> [Selected text]:
- - - - - - -

I'm not a great cook; I usually don't have the energy to cook anything interesting, so I tend to fall back to the very simple. (Plus Montreal has zillions of great restaurants, so it doesn't take much excuse to make me go out to eat.) But fresh bread is delicious, so when I visited my parents and they had a bread machine scavenged from the kerb, I was happy to give it a try. I was impressed, but felt like I would probably use it for a little while and then it would sit cluttering up my kitchen. So when some friends mentioned that they had a bread machine they weren't using, I asked if I could borrow it.

I figure, they used it a lot for a month, then got bored of the bread and put it in storage. If I use it for a month and then get bored, well, maybe they'll find someone else to lend it to afterwards. And maybe after a while they'll have a craving for bread again; seems like a fine solution. (Of course, bakeries are a perfectly fine solution too, and indeed I do like to buy a nice Première Moisson baguette from time to time.)

- - - - - - -

> [Dataset extract]:
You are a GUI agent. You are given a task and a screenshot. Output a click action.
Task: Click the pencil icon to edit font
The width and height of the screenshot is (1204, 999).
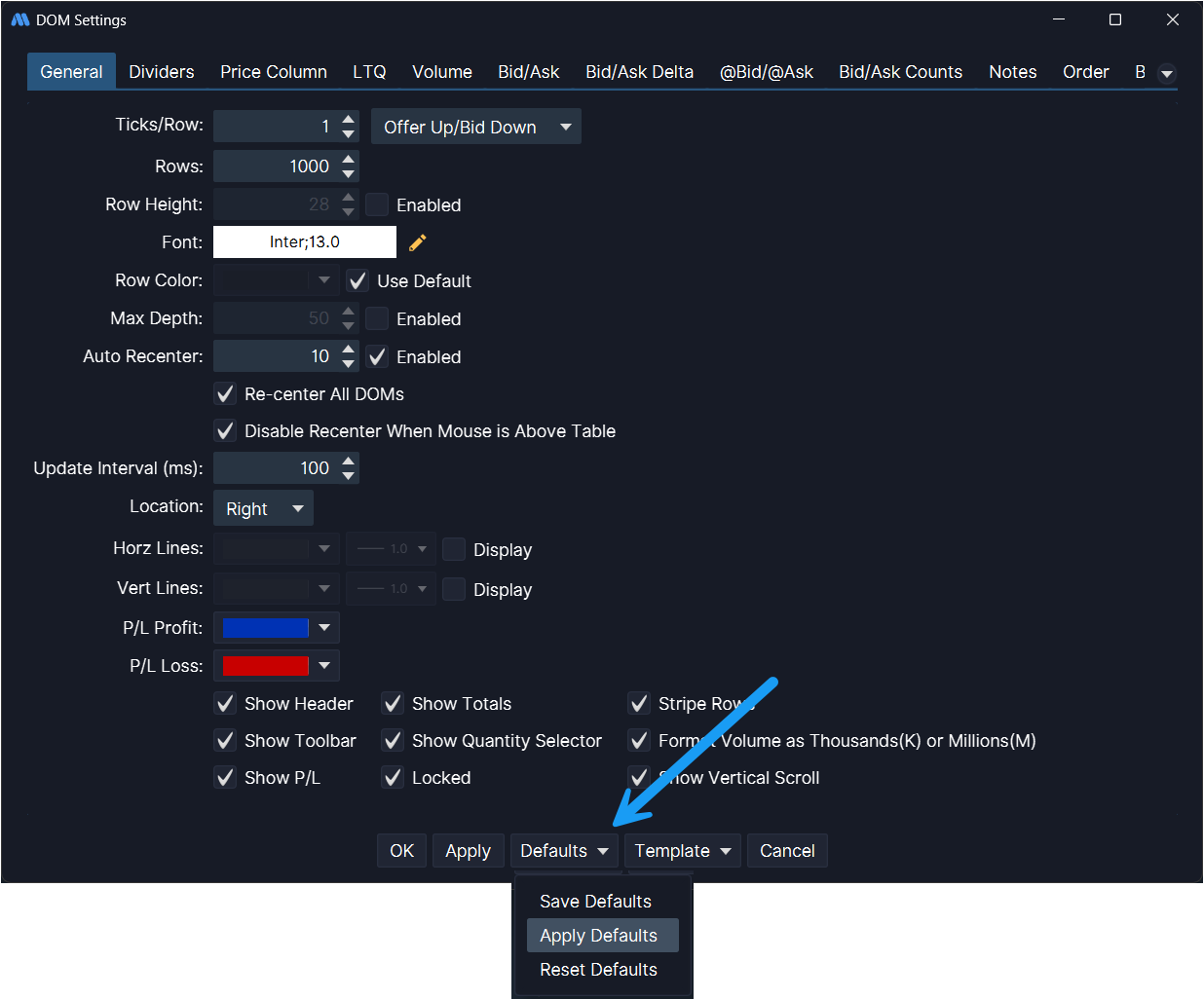[x=418, y=242]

- - - - - - -

> [To-do list]:
1. In the bread machine text, where had the parents' bread machine come from?
2. Please rewrite the bread machine text, beginning at the words "I'm not a great" and stopping after "could borrow it.", with "bread machine" replaced by "breadmaker".
3. Do these statements agree with the bread machine text? Answer yes or no for each, quoting the words that decide it.
(a) The friends used their machine a lot for a month.
(b) The writer bought the friends' machine.
(c) The writer sometimes buys a Première Moisson baguette.

> [Problem solutions]:
1. It was scavenged from the kerb.

2.
I'm not a great cook; I usually don't have the energy to cook anything interesting, so I tend to fall back to the very simple. (Plus Montreal has zillions of great restaurants, so it doesn't take much excuse to make me go out to eat.) But fresh bread is delicious, so when I visited my parents and they had a breadmaker scavenged from the kerb, I was happy to give it a try. I was impressed, but felt like I would probably use it for a little while and then it would sit cluttering up my kitchen. So when some friends mentioned that they had a breadmaker they weren't using, I asked if I could borrow it.

3.
(a) Yes: "they used it a lot for a month"
(b) No: "I asked if I could borrow it."
(c) Yes: "I do like to buy a nice Première Moisson baguette from time to time"